> _THE TASK_
All lines from the one containing "作編曲家 山田悠人 公式ウェブサイト (241, 30)" to the end of the entries below must be output exactly, and no other lines.

Stored data
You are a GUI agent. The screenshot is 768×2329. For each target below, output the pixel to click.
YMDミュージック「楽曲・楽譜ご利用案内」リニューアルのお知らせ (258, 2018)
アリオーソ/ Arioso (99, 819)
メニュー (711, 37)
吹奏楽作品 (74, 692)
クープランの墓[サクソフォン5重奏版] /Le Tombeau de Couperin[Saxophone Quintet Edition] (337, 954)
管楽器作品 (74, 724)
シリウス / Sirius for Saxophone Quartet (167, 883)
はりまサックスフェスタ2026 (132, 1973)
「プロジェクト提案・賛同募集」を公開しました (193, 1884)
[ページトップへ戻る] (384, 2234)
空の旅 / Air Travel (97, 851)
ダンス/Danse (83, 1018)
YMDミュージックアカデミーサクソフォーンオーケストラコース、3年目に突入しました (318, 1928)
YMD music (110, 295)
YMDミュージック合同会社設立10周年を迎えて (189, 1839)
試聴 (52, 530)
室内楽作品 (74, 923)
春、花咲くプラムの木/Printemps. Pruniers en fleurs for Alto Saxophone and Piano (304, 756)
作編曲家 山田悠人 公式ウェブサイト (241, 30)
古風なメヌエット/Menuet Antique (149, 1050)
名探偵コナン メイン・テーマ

> _RESULT_
作編曲家 山田悠人 公式ウェブサイト (241, 30)
古風なメヌエット/Menuet Antique (149, 1050)
名探偵コナン メイン・テーマ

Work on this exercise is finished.